August 22, 2014

Before the performance...

Untitled

... of "Travesties" at the American Players Theater the other night. This play was so good — as a text and as a performance — that the next day I bought tickets to see it again. And I also bought tickets to see "The Importance of Being Earnest" a couple days before the second viewing of "Travesties." The 2 plays are related, and some of the actors play corresponding roles in the 2 plays. I'd seen "The Importance of Being Earnest" (in movie form) long ago, so I got the hang of the references, but not all the particularity. "Earnest" is playing in the outdoor theater at APT, "Travesties" indoors.

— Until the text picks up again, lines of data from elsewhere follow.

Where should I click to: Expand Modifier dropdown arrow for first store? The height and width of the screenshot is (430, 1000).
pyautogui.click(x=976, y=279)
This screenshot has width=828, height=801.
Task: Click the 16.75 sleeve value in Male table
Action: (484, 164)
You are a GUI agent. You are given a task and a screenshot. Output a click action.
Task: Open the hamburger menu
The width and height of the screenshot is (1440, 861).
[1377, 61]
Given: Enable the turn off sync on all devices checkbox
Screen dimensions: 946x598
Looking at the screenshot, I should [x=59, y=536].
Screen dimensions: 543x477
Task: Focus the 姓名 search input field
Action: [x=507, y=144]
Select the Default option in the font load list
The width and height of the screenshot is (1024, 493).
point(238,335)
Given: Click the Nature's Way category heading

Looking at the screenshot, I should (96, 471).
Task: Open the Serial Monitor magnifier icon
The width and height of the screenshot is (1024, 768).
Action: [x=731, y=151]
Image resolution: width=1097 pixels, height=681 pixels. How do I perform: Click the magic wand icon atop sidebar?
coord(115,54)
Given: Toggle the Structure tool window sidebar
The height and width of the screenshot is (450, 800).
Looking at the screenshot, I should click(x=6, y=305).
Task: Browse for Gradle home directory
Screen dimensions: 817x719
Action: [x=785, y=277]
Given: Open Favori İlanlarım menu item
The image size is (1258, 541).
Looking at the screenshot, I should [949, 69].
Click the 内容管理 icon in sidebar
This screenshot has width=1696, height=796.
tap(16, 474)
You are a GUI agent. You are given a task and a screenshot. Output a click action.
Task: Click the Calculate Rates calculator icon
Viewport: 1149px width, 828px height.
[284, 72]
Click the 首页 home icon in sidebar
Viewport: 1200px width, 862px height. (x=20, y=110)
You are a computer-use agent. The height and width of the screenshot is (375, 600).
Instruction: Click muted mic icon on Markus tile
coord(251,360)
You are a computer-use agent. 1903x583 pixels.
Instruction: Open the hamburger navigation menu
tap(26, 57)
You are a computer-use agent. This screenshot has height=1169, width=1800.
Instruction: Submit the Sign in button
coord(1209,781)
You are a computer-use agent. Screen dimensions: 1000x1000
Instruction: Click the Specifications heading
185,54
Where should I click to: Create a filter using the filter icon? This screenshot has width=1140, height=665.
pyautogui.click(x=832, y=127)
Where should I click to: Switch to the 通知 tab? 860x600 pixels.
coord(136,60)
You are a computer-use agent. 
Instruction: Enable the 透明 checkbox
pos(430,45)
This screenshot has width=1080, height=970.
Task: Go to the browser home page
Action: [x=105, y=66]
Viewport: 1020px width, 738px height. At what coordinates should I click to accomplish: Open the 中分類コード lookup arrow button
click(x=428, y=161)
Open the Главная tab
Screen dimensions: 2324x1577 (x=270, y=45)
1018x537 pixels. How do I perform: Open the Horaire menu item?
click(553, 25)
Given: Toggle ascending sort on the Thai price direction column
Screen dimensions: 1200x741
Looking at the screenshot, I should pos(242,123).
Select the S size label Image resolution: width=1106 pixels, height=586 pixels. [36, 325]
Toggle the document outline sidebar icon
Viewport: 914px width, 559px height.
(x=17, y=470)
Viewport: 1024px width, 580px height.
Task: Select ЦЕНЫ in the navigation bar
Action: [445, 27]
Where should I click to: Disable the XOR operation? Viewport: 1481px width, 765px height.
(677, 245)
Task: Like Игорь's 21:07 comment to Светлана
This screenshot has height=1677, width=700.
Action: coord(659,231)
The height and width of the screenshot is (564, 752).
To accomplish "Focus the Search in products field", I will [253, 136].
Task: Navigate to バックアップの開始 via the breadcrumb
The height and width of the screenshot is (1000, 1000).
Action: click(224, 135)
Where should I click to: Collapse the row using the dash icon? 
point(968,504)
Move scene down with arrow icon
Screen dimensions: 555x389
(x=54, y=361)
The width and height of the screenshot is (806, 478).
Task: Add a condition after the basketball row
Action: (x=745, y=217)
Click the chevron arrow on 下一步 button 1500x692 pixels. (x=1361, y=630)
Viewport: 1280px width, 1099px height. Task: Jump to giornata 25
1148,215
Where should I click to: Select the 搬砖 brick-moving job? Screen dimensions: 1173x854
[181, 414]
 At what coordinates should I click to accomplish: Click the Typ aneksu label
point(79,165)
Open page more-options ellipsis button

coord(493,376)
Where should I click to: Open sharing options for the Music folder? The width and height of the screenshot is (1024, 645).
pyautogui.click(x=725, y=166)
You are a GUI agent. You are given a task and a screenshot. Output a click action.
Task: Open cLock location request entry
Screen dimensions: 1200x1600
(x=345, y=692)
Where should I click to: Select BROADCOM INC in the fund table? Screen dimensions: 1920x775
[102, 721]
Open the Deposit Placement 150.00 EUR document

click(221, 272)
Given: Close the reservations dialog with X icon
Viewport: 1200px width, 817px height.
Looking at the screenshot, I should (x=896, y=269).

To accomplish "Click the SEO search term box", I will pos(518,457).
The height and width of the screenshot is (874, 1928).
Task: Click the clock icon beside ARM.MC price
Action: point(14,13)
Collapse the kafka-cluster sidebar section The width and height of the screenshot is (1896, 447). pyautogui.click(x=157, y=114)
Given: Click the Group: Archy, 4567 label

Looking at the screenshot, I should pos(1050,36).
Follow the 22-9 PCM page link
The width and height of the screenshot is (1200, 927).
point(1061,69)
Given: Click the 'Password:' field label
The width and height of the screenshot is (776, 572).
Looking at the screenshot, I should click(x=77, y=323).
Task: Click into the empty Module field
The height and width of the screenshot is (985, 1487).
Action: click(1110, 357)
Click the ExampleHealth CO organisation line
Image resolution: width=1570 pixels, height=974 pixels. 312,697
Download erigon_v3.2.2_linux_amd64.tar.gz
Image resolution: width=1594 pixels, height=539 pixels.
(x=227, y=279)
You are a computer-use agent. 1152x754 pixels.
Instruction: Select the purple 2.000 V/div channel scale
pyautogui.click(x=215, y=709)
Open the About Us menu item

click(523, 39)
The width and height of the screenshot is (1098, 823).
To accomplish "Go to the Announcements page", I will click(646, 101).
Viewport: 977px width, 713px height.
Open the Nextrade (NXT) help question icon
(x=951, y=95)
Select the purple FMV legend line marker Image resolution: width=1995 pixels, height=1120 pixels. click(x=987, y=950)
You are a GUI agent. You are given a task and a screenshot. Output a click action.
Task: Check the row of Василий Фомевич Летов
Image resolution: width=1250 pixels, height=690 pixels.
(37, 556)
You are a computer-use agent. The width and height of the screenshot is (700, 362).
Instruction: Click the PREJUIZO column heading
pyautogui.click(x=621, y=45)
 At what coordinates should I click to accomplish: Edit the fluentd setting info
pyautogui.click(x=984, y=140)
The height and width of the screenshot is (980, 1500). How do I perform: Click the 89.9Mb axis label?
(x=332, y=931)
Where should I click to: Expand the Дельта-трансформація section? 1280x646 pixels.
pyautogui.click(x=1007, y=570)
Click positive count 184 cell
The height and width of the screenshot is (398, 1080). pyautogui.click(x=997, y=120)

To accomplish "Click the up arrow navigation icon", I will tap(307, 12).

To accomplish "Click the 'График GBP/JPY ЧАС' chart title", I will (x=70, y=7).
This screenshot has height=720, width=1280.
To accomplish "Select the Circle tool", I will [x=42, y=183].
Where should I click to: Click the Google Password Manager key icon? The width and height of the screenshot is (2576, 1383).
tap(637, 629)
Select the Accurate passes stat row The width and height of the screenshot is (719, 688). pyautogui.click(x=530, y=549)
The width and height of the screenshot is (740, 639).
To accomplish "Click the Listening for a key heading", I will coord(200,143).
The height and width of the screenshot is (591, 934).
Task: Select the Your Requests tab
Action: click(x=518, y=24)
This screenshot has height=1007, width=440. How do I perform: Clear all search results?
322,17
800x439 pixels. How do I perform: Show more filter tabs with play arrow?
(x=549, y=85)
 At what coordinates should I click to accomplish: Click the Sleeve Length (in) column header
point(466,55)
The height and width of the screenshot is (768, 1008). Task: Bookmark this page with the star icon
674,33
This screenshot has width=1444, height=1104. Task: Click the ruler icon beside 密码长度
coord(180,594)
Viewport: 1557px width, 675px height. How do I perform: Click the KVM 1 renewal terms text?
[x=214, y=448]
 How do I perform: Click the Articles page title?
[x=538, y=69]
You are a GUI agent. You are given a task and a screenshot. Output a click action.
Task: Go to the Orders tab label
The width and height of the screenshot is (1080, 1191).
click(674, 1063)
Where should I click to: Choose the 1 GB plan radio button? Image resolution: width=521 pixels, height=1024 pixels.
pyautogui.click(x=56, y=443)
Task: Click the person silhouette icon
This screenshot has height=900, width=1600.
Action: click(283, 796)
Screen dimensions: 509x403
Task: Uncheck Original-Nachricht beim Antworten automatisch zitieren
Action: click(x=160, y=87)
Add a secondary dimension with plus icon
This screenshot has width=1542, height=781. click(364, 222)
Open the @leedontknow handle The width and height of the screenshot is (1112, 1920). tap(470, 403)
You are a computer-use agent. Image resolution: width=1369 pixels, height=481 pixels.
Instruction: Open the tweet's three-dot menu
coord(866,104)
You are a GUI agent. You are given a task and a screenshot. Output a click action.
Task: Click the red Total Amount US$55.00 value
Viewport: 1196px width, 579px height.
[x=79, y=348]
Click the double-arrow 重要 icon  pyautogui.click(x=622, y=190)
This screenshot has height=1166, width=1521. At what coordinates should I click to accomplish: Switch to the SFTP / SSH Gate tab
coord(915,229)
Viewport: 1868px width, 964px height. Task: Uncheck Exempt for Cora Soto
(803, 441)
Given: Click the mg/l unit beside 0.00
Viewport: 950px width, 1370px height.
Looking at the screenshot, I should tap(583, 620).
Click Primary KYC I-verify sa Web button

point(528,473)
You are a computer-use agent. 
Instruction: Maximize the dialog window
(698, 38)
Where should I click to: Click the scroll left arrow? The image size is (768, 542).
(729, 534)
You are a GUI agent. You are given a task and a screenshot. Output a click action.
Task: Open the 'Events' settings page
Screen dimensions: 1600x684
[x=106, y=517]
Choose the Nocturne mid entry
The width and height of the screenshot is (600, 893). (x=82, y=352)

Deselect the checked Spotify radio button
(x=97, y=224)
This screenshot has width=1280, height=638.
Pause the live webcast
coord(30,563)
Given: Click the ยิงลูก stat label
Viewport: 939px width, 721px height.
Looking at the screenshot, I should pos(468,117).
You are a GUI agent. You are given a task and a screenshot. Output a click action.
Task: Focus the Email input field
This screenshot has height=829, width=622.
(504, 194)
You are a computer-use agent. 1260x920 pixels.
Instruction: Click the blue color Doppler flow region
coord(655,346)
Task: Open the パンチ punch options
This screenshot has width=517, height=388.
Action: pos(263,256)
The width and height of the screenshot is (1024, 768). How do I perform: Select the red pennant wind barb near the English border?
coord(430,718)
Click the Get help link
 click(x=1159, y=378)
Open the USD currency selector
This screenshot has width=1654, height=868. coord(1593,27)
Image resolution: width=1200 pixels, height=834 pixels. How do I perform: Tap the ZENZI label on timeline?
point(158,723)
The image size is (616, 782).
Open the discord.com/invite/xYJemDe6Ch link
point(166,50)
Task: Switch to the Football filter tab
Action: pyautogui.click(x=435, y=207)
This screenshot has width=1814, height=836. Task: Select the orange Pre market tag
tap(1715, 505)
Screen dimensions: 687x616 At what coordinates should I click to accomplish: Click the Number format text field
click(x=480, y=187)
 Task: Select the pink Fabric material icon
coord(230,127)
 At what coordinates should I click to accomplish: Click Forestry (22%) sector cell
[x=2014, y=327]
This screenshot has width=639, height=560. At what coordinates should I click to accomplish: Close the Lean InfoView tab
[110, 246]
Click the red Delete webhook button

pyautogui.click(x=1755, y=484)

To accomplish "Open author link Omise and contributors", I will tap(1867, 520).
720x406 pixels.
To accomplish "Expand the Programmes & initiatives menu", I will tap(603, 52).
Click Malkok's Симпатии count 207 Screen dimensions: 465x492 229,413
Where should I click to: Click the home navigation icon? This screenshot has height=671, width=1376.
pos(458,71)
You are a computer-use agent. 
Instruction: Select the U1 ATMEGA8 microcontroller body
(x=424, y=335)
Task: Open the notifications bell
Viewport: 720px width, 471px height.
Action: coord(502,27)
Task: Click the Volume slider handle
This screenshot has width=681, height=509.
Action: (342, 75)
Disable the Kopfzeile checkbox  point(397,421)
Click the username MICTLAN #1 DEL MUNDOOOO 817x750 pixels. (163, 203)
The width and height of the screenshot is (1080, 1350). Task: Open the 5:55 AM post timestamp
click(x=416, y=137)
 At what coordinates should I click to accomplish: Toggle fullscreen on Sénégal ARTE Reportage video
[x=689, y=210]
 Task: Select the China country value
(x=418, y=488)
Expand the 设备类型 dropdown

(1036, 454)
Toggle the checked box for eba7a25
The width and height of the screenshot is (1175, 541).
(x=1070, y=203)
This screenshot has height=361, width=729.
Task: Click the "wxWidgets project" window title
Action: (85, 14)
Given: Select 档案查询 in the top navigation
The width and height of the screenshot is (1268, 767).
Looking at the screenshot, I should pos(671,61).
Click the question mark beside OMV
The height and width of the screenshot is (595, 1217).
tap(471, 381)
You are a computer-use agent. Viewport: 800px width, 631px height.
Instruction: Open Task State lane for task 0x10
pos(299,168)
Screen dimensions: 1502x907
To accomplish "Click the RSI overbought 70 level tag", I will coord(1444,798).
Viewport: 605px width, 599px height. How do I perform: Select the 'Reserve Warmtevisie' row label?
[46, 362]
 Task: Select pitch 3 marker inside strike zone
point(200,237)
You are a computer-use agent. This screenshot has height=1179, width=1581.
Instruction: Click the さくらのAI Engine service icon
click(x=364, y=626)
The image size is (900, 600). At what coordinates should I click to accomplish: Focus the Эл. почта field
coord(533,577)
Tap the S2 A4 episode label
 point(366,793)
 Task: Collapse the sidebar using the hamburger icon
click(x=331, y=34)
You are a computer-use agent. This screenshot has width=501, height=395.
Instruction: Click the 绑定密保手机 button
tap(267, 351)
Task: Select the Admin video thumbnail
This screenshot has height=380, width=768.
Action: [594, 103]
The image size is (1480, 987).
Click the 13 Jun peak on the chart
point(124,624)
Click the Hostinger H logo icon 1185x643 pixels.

I was so taken with "Travesties" that I even bought the text. It's one of these plays about art, and I love art about art. What is art? I'm entranced by all sorts of blabbing on this subject, especially wrangling with the problem of art and politics — propaganda and all that — and "Travesties" has Vladimir Lenin as one of the characters. Lenin says things like:
Today, literature must become party literature. Down with non-partisan literature! Down with literary supermen! Literature must become a part of the common cause of the proletariat, a cog in the Social democratic mechanism. Publishing and distributing centres, bookshops and reading rooms, libraries and similar establishments must all be under party control. We want to establish and we shall establish a free press, free not simply from the police, but also from capital, from careerism, and what is more, free from bourgeois anarchist individualism!
Lenin actually wrote that. The playwright (Tom Stoppard) worked it into the script, which isn't all horrific blowharding like that, there's a lot of absurd banter and mistaken identity and various hijinks of a theatrical kind. Lenin is a minor character. James Joyce is more important, and the Dadaist Tristan Tzara.

Speaking of evil dictators — who never wear shorts and flip-flops, by the way — I got around to watching that 2004 movie "Downfall," you know, the raw material for all those Hitler parodies. It's heavy going, 156 minutes, mostly in the bunker. The familiar scene isn't the ending. It's quite close to the beginning.

27 comments:

rcocean said...

Sounds interesting. Funniest line in Lenin's article:

"Far be it from us to advocate any kind of standardized system, or a solution by means of a few decrees."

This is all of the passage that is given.